WHAT YOU WILL DO:
Could you copy every line in the listing below that has the word "Shipping"?

DATA LISTING:
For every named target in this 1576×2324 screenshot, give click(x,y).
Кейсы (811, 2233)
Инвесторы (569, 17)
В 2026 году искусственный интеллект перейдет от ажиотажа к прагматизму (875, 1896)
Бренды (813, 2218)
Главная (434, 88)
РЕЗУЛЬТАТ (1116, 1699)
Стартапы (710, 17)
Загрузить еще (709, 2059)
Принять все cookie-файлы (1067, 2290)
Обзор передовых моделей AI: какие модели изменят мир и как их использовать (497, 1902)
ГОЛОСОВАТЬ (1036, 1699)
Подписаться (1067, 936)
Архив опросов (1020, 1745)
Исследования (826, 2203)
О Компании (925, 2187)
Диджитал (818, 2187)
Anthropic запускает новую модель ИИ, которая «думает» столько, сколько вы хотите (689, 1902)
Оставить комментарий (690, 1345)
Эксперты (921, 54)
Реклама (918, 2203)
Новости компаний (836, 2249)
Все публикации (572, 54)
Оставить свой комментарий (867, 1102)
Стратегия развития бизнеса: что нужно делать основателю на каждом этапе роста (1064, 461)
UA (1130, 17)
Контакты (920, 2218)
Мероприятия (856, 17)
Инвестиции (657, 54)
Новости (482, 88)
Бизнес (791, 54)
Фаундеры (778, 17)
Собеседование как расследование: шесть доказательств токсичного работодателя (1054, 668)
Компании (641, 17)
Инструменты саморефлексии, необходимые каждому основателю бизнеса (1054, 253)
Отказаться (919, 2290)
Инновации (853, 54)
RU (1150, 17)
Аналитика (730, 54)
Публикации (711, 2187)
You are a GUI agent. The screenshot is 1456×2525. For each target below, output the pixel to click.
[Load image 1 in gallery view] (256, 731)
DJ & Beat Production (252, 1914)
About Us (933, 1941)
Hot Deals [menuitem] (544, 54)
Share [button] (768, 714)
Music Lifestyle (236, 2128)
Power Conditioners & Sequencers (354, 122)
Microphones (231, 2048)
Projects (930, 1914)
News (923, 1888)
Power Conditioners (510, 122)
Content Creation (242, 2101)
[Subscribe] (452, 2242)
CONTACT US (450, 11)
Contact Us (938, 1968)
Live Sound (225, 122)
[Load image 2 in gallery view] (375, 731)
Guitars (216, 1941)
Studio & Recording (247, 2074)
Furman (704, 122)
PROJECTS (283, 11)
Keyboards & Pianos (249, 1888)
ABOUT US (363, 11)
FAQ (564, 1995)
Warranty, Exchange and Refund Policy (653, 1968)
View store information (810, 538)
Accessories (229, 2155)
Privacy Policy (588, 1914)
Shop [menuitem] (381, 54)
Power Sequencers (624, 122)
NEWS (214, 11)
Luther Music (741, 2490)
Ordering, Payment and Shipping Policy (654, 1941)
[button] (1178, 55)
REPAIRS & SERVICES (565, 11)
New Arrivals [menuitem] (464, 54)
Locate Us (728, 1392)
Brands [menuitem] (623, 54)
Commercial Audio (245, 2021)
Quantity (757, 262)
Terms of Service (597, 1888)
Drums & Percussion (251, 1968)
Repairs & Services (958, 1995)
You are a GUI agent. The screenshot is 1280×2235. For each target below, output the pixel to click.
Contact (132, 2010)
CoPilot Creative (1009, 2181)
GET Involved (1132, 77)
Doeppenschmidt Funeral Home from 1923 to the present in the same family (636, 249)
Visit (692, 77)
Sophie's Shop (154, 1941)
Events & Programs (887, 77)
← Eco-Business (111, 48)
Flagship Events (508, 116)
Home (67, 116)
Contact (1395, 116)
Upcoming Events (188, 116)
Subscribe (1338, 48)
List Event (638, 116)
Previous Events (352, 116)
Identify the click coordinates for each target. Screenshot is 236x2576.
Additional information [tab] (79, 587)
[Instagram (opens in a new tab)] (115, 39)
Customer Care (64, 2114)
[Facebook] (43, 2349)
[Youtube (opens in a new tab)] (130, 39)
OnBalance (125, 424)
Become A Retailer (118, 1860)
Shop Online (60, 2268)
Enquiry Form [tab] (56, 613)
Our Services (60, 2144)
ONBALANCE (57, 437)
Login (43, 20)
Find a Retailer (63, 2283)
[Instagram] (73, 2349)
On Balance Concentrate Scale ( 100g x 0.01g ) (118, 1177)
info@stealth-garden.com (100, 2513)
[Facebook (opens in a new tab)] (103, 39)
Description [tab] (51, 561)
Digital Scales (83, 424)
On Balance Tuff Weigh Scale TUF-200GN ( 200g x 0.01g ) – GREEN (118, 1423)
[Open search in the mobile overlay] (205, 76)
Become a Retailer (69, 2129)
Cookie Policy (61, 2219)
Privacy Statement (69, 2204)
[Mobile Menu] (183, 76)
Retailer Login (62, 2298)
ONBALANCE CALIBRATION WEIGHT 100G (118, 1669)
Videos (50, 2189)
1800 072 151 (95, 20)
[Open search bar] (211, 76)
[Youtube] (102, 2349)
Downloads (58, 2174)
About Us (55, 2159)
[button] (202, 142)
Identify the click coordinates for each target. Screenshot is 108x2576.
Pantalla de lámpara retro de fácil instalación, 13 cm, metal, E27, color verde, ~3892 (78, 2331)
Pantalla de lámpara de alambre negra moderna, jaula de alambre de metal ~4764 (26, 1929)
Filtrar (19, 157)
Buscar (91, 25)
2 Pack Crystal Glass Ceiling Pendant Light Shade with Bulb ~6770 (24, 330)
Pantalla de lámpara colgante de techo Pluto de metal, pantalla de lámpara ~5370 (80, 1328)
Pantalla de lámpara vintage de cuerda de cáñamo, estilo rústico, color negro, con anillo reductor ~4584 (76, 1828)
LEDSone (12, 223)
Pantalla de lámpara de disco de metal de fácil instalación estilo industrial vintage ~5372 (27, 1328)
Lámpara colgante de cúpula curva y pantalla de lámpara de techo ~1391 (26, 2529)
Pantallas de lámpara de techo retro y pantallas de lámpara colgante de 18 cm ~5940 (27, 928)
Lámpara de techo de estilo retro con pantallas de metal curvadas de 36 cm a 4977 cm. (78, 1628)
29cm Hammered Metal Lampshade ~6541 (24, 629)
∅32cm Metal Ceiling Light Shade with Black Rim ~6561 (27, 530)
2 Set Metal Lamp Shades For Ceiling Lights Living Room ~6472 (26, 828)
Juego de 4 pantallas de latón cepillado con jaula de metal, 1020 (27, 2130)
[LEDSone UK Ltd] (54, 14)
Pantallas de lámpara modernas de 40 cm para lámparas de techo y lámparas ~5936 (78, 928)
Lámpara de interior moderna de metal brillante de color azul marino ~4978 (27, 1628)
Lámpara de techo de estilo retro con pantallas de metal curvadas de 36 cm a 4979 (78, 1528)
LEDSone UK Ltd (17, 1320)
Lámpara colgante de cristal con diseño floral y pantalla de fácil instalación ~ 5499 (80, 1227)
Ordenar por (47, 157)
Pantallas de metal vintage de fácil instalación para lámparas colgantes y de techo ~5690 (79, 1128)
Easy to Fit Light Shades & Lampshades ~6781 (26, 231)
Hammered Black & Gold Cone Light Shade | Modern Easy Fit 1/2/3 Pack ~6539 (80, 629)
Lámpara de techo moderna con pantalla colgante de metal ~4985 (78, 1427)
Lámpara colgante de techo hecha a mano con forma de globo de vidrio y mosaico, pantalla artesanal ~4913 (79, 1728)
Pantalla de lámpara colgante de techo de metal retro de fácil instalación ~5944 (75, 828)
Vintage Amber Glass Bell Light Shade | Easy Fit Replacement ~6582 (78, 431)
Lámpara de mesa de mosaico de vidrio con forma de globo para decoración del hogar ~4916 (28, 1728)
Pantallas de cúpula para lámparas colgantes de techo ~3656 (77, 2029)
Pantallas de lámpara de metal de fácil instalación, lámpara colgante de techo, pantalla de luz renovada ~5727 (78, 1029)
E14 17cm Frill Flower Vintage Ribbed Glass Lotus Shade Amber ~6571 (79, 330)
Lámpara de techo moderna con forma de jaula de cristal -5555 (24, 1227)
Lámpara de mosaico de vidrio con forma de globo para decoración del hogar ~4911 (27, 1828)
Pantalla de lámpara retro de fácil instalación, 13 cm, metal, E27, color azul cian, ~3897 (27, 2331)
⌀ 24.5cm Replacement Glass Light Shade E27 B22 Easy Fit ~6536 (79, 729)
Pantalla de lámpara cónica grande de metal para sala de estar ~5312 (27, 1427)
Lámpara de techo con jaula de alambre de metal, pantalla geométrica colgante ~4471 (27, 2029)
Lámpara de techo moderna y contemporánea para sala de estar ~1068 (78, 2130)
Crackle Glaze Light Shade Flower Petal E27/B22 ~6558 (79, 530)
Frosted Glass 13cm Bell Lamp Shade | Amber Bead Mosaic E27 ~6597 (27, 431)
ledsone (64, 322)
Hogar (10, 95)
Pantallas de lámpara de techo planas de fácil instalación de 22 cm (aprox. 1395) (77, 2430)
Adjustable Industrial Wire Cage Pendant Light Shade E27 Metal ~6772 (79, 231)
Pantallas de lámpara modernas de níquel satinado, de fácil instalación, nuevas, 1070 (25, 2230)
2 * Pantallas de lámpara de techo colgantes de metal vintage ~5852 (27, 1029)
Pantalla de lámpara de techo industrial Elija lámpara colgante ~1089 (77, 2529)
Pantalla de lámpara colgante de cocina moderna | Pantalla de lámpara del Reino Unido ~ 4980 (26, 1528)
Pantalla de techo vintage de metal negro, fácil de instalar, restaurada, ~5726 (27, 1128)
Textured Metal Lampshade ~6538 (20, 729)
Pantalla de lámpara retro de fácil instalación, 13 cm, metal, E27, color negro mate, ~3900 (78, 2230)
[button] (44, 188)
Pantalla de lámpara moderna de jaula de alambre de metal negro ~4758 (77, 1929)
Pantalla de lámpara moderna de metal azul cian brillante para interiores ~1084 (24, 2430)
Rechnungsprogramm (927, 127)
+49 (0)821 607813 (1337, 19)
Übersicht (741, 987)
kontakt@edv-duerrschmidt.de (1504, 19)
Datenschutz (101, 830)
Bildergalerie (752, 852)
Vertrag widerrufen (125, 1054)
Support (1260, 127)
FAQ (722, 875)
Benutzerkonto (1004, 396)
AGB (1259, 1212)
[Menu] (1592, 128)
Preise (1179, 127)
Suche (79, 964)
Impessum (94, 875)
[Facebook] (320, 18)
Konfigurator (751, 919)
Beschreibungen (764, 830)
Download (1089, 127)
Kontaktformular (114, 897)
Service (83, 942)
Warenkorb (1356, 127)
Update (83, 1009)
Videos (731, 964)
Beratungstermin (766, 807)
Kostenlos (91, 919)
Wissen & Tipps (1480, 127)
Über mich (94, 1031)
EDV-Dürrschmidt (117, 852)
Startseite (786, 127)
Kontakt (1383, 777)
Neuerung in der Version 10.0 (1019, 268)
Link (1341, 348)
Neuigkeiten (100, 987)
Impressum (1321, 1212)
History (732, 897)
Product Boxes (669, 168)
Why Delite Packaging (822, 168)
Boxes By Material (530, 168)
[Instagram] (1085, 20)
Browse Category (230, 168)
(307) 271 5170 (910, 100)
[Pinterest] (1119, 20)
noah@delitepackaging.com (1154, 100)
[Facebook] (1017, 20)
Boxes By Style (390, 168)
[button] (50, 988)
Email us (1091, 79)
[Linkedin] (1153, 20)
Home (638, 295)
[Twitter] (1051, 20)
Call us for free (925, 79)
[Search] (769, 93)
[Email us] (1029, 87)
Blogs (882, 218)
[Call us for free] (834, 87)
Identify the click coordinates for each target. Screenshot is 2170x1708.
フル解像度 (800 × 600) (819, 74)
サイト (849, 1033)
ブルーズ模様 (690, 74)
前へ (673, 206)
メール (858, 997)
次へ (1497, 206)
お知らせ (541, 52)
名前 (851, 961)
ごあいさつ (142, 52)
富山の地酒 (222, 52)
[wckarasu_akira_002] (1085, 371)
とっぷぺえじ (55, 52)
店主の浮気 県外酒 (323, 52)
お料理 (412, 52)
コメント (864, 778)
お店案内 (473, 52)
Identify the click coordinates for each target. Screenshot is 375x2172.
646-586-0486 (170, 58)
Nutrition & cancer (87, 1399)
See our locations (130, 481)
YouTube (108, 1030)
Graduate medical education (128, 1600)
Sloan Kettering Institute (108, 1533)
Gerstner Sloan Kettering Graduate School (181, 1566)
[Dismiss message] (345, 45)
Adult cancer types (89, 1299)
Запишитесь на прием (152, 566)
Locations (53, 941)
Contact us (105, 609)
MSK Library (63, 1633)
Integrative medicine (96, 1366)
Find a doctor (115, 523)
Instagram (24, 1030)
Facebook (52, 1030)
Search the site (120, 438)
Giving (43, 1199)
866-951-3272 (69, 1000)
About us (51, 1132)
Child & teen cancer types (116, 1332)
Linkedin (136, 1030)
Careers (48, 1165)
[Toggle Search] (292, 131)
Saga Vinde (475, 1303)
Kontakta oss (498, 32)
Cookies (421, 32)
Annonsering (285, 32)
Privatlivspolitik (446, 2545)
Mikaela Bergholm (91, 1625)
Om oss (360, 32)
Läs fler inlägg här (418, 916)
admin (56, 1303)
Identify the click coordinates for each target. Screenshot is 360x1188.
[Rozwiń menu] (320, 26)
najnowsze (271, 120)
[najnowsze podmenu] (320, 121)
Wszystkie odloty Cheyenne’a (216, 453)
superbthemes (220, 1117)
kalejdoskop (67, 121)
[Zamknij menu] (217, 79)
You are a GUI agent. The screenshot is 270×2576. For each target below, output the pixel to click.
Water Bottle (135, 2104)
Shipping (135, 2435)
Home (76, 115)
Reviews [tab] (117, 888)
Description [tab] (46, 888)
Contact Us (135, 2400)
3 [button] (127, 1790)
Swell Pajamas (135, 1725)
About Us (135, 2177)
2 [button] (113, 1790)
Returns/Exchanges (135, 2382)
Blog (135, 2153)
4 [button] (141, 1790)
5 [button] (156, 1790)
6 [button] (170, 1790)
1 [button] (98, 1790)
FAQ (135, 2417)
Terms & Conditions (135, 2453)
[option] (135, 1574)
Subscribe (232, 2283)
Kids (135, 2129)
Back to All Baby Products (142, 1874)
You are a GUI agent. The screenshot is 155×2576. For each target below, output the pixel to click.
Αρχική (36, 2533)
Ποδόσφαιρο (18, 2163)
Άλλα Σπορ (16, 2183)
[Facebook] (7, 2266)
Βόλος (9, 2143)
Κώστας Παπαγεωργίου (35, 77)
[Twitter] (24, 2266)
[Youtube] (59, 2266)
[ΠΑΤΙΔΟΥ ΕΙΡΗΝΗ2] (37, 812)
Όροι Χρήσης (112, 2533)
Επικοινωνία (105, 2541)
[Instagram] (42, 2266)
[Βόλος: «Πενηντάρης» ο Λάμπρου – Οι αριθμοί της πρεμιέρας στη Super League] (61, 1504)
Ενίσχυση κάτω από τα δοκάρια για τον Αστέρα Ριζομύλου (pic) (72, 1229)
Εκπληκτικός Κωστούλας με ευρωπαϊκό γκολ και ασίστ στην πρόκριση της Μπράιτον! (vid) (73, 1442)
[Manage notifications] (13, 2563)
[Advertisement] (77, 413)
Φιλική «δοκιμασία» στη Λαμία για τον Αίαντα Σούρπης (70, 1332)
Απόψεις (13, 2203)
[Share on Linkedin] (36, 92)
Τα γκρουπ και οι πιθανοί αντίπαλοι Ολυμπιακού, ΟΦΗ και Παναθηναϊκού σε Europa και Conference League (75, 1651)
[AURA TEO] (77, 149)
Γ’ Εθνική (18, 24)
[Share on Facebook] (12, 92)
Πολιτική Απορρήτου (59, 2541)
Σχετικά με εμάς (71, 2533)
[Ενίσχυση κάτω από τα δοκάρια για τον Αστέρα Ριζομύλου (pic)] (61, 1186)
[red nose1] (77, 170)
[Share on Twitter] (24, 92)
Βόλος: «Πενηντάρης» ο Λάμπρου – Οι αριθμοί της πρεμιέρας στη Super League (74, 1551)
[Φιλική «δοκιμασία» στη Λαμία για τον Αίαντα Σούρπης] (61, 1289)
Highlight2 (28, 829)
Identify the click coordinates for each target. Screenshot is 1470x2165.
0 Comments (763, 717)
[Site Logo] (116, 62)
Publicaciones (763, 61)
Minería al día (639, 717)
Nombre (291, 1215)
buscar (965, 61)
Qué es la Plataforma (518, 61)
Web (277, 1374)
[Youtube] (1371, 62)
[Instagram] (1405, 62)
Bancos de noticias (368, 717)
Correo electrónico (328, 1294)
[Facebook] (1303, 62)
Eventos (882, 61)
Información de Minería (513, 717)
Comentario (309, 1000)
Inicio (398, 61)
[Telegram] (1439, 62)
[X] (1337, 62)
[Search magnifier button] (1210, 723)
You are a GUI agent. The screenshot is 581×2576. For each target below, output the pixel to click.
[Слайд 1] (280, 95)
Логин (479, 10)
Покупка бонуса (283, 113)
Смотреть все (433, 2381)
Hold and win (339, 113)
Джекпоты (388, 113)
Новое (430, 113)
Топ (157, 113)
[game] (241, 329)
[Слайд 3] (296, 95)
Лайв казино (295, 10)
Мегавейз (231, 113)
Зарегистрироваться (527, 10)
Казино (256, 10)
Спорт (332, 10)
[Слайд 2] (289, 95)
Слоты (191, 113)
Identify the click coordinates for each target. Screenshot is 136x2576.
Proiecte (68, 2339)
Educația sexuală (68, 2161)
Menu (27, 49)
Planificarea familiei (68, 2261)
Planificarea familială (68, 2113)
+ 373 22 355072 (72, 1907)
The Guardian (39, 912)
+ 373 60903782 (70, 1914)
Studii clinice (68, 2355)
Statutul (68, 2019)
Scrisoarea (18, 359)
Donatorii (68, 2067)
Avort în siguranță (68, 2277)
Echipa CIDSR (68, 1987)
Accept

RESPONSE TO THIS EXERCISE:
Ordering, Payment and Shipping Policy (654, 1941)
Shipping (135, 2435)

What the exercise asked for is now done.